2. Description of the Related Art Generally, when an attempt is made to increase the speed of a copying machine or printer, the frequency of the video clock becomes high and there is no available IC or LD (laser diode) driver. A method has been proposed in which different images are assigned to a plurality of writing beams to perform optical modulation as shown in FIG. According to this method, when writing n lines simultaneously using n LDs, the frequency of the video clock can be reduced to 1 / n.

For example, when two LDs are used, two line memories are toggled to sequentially write image data of two lines line by line with a write clock, and the image data of each line written in this two line memory is written. , And can be applied to each of the two LDs by reading at substantially the same time with a read clock having a frequency half that of the write clock.

A conventional example of this type is, for example, Japanese Patent Laid-Open No. 57-57.
As disclosed in Japanese Patent Laid-Open No. 8887, there is proposed a method of reading with a read clock that is phase-matched by individual synchronization detection signals that detect a plurality of beams.
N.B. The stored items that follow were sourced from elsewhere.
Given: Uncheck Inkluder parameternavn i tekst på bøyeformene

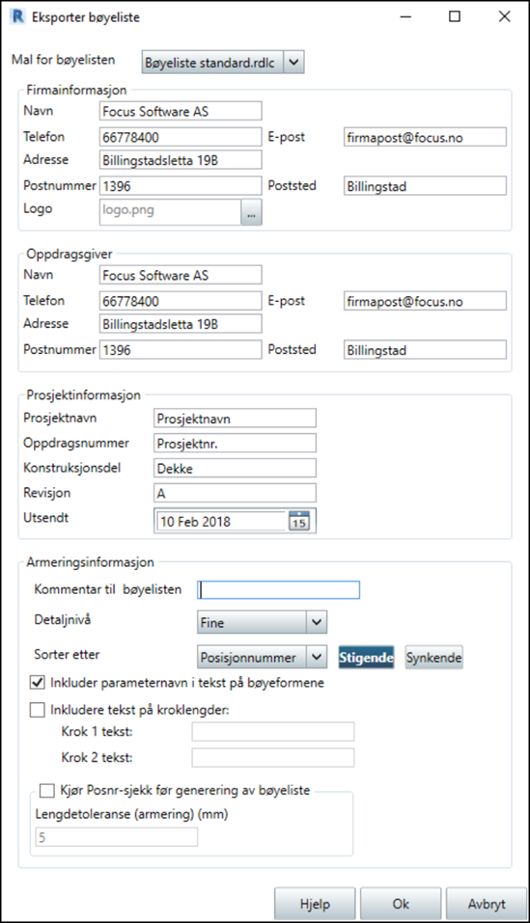Looking at the screenshot, I should pyautogui.click(x=37, y=682).
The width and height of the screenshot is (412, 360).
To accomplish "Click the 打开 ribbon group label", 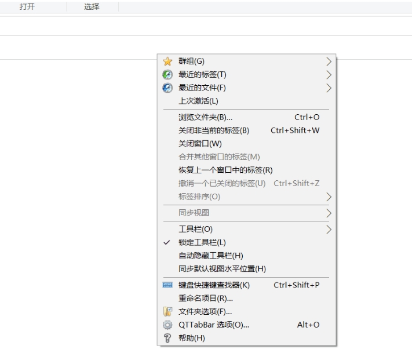I will 27,6.
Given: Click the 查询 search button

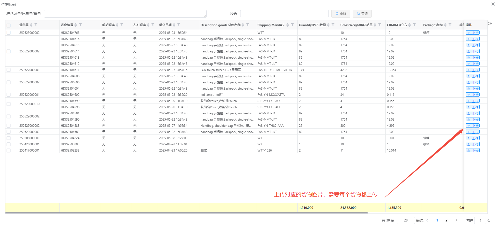Looking at the screenshot, I should coord(362,14).
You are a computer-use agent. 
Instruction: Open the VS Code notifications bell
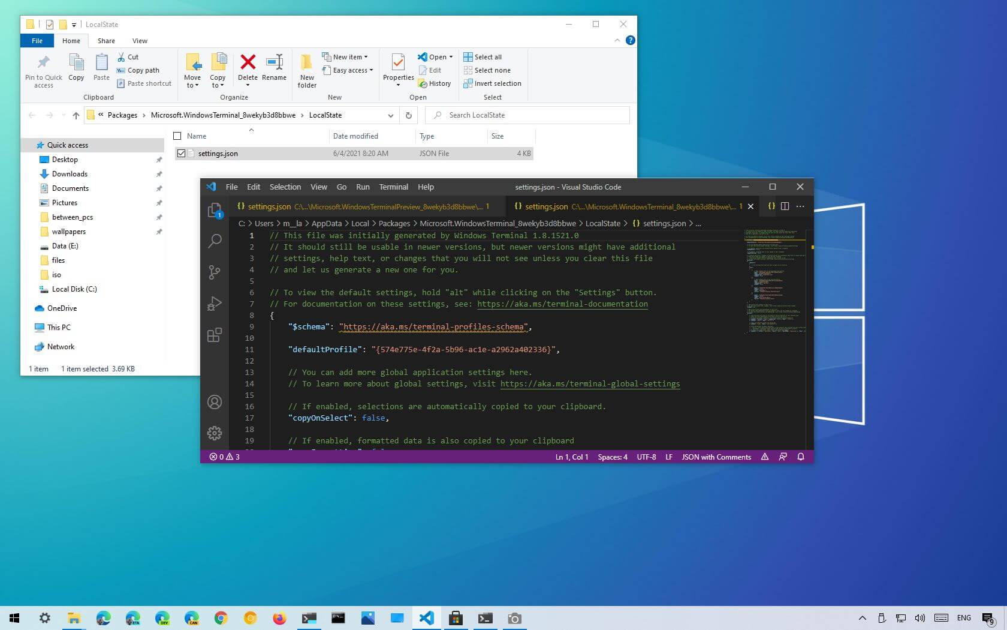(x=800, y=457)
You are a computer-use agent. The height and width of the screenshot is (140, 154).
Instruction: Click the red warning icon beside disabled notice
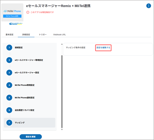coord(28,12)
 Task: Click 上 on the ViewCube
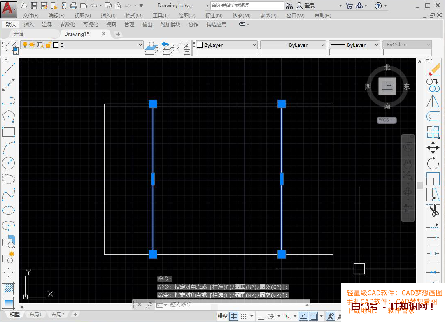(x=387, y=86)
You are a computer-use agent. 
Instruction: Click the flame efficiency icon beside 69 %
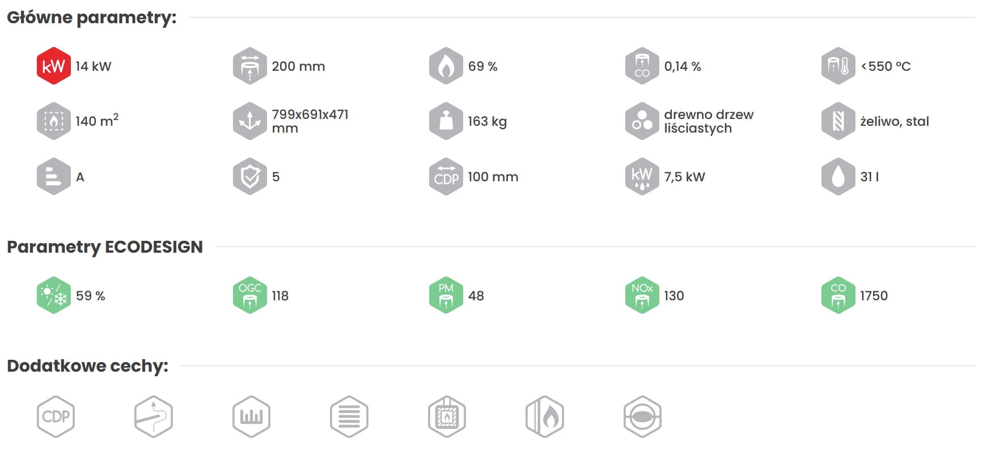(446, 66)
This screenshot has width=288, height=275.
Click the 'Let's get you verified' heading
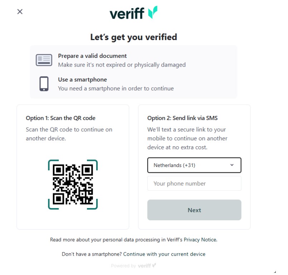[134, 37]
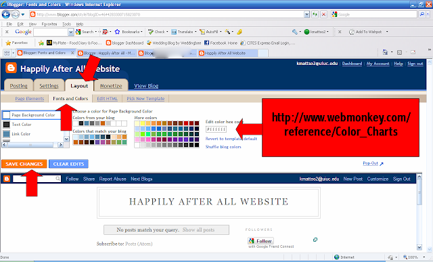Open the Edit HTML sub-tab

(x=107, y=98)
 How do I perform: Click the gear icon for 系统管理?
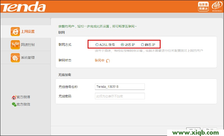(15, 58)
According to this method, for example, even if the two light emitting elements are arranged with being shifted in the main scanning direction, emission of the beam modulated according to each image data is started according to each arrangement position.

[0005]

By the way, a phase synchronization circuit for generating a read clock by performing phase adjustment according to individual synchronization detection signals that detect a plurality of beams is normally used for phase adjustment in units of 1 / m dot. To do. Therefore, according to the conventional method, in the case of the two-beam method, the phase of the read clock for the first beam is advanced by 1 / m dot and the phase of the read clock for the second beam is delayed by 1 / m dot by the phase matching circuit. Then, the shift amount due to the phase adjustment is added to generate a phase difference of 2 / m dots, which causes an abnormal image such as a vertical line image being bent.

Further, when two LDs are used, depending on the interval in the main scanning direction, if there is no margin in the setup time and hold time of the read clock and the read reset signal of the line memory of the second beam, an abnormal image is generated. Occurs. Furthermore, if the write reset and read reset of the line memory are performed using a counter and a register, the circuit configuration becomes complicated.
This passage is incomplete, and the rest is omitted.